Industrial and financial conglomerate General Electric (GE) reported better than expected earnings late last week. The firm earned $0.38 per share during the second quarter, a penny higher than what consensus had expected and an increase of 12% year-over-year. Revenue of $36.5 billion represented a 2% increase year-over-year, which was slightly below consensus expectations. Not surprisingly, revenue was negatively impacted by foreign exchange rates by $900 million, so we consider the top-line revenue growth slightly stronger than expected. We thought GE posted a solid quarter. Our fair value estimate for the industrial conglomerate remains unchanged. Please click here for GE's valuation report.
GE's industrial segment performed well, with revenues in the segment growing 9% to $25 billion. The transportation division experienced robust growth, increasing 27% to $1.5 billion in sales. Management specifically pointed to 28% growth in North American locomotive orders, underscoring some of the strength Union Pacific (UNP) displayed earlier this week. On other hand, revenues in GE's Aviation segment grew only 3% to $4.9 billion. Still, we remain quite bullish on aerospace demand and prefer smaller firms in the supply chain that are poised for stronger expansion.

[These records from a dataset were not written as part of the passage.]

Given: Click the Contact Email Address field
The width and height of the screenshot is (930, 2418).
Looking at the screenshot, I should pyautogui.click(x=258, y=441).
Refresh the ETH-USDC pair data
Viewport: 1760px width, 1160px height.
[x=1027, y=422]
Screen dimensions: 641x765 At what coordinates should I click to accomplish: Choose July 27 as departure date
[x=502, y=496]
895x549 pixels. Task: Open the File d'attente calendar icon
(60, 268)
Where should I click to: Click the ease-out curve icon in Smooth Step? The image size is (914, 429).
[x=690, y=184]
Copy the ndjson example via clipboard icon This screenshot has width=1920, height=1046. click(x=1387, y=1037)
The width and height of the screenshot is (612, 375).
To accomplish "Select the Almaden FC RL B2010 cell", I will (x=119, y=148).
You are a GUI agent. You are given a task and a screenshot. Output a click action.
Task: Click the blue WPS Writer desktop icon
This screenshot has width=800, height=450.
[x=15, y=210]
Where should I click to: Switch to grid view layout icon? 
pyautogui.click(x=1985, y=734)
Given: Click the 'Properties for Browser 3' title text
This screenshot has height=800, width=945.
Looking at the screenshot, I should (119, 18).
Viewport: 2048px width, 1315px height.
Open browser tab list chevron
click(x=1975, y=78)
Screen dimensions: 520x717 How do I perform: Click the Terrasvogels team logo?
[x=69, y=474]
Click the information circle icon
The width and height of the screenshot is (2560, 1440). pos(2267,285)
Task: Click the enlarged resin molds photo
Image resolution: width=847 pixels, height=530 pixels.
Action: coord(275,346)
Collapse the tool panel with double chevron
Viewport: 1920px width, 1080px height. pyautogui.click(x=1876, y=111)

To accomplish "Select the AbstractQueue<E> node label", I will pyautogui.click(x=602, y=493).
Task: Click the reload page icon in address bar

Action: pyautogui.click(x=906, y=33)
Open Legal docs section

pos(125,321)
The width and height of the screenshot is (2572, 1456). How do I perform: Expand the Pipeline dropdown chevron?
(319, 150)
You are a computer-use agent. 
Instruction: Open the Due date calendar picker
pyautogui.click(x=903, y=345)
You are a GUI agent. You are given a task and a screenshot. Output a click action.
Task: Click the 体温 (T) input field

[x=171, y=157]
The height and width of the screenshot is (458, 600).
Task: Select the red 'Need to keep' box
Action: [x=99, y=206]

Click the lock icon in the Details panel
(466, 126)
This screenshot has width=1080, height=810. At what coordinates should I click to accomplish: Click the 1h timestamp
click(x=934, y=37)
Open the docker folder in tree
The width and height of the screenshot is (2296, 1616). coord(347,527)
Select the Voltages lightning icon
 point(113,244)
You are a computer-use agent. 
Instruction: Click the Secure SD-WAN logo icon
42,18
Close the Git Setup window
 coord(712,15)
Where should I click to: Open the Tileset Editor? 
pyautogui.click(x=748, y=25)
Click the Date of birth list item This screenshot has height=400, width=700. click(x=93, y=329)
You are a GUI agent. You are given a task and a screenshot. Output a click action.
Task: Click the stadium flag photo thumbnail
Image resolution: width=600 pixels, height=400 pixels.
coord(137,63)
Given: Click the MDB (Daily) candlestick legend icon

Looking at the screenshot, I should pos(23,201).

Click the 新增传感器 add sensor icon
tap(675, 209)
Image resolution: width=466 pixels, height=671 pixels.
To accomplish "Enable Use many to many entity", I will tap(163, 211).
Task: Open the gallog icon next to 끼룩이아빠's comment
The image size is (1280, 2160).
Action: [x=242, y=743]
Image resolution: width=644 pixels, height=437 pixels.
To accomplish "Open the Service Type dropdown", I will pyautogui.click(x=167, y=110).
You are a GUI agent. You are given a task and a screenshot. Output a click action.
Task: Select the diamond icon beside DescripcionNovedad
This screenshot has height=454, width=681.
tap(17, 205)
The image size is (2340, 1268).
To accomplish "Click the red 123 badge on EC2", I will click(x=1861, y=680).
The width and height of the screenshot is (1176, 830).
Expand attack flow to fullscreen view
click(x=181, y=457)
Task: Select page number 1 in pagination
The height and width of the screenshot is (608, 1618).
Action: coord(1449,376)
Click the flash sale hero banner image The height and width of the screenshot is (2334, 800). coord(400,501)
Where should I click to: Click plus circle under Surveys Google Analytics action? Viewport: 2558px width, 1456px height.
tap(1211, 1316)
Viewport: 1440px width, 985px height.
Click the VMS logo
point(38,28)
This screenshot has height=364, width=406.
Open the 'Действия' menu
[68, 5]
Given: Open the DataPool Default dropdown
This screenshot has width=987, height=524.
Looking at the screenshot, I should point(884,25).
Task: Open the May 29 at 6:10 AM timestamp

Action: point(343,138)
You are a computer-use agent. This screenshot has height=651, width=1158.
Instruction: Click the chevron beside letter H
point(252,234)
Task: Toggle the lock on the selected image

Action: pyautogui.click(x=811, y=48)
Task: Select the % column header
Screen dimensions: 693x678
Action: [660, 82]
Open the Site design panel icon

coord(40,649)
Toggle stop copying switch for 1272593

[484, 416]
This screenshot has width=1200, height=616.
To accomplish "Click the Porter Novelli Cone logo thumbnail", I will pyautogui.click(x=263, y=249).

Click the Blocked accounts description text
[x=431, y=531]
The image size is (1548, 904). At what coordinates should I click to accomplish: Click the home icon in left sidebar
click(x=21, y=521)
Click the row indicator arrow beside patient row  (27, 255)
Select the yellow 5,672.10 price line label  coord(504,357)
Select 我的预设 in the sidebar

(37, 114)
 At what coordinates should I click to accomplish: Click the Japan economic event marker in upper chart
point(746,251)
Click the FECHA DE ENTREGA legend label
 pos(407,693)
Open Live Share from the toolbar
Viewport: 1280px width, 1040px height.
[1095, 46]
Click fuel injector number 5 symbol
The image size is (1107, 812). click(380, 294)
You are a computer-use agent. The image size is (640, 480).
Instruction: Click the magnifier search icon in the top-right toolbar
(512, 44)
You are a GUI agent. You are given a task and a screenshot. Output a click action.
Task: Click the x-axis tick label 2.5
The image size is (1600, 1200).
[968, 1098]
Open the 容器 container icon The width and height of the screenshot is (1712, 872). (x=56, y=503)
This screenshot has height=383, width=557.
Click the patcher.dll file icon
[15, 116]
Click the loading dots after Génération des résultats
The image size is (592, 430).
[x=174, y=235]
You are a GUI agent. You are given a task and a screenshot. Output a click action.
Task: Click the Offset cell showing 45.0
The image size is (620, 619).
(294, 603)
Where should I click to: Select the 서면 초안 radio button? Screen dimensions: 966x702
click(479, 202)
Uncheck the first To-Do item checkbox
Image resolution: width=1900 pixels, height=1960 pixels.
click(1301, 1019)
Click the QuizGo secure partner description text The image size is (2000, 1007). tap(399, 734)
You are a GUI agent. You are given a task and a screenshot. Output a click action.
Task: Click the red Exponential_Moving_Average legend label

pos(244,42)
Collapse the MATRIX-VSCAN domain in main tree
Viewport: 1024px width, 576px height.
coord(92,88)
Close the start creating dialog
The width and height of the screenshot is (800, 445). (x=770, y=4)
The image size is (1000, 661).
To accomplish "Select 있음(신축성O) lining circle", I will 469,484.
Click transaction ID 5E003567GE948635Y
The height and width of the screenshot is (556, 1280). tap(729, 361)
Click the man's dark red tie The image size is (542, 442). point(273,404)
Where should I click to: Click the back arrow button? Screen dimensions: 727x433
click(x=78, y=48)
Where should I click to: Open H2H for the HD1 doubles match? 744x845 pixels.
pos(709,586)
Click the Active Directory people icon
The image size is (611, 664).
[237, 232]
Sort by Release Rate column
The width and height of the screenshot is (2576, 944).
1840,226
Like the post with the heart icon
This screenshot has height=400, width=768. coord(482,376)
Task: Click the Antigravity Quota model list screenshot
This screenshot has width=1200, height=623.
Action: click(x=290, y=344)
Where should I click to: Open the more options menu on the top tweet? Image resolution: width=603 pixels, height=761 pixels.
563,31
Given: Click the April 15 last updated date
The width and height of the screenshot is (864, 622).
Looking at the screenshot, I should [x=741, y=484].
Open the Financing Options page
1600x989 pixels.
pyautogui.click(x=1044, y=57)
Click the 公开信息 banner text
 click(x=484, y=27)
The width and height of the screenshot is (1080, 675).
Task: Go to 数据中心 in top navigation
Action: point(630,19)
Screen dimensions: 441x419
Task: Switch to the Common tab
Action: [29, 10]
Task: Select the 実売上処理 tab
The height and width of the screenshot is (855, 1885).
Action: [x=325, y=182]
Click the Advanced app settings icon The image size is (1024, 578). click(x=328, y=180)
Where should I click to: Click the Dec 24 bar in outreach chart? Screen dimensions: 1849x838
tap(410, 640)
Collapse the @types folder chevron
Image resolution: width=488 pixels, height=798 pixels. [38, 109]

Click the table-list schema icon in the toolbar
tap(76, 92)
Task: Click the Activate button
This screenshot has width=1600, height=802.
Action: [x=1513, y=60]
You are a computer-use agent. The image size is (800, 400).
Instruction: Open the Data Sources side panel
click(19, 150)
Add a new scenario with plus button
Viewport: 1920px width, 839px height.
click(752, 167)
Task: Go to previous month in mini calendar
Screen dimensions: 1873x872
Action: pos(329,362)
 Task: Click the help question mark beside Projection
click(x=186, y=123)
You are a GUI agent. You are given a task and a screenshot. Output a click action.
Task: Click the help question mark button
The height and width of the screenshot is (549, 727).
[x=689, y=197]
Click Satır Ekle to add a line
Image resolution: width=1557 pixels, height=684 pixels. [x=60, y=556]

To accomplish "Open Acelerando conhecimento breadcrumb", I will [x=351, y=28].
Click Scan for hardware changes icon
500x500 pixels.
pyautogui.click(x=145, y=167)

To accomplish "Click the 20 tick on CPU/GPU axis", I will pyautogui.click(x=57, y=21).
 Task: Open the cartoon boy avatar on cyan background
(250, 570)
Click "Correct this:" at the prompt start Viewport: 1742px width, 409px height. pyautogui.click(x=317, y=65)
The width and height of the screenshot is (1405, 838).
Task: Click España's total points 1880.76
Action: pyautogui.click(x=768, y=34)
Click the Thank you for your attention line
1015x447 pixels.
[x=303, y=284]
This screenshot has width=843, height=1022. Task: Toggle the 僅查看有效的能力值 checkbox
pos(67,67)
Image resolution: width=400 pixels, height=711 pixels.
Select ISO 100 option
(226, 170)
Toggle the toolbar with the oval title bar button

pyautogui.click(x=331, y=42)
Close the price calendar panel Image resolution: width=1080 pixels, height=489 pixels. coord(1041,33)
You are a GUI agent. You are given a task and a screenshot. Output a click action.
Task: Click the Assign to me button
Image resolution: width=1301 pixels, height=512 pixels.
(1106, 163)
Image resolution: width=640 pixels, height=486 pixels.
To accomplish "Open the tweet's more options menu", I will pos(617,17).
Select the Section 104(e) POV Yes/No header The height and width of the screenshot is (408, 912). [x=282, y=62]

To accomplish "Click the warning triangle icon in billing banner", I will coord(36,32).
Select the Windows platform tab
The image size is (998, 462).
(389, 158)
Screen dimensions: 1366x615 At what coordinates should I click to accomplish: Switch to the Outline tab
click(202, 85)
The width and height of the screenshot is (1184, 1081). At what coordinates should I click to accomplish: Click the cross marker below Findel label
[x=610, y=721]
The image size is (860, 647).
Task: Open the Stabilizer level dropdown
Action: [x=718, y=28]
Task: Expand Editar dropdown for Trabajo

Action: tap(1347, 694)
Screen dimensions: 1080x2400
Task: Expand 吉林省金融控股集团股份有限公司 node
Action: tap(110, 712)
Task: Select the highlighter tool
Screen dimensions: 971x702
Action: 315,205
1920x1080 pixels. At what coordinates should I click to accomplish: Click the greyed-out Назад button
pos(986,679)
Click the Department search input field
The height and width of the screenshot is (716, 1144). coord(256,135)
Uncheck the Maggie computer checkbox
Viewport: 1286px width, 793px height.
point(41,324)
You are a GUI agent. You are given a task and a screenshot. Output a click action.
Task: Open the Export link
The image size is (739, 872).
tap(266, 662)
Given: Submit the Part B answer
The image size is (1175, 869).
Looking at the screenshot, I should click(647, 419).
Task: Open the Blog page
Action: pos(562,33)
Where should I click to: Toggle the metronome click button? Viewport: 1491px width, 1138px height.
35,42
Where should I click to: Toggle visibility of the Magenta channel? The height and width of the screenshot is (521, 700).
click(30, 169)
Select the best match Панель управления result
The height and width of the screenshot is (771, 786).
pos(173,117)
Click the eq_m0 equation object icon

Operating profit in GE's industrial segment grew 7% year-over-year, to $3.7 billion. The firm's backlog now stands at a record $204 billion, so we think the back half of 2012 will be strong. The firm remains committed to expanding operating profit, as it also announced it will be splitting its energy business into three separate entities to increase decision-making speed, while reducing business layers (and potentially overhead). The energy infrastructure business grew 15% year-over-year, to just under $12 billion.
Revenues at GE Capital declined 8% year-over-year to $11.5 billion, but the segment's profit increased 31% year-over-year, to $2.1 billion. GE Capital also returned to paying a dividend to the parent company. This amounted to $3 billion during the second quarter. We previously noted GE Capital's desire to de-leverage its balance sheet. Though such a move will likely improve earnings quality in the segment, it will lead to declining revenue contributions.
Overall, we thought GE's industrial segment results were strong, especially given fears of a global economic contraction. We suspect the transportation and energy segments will remain particularly resilient. Rail companies like Union Pacific are continually looking to improve fuel efficiency, and GE currently provides railroads with some of the most fuel efficient trains and engines. We're also big fans of aerospace demand and expect commercial aircraft deliveries to continue to expand in coming years.
Nevertheless, we think shares of GE are fairly valued at current levels. Though the Valuentum Dividend Cushion (our proprietary dividend-cut predictor) indicates the dividend is currently safe, we're not expecting too much growth in it in coming years.
Disclosure: I have no positions in any stocks mentioned, and no plans to initiate any positions within the next 72 hours.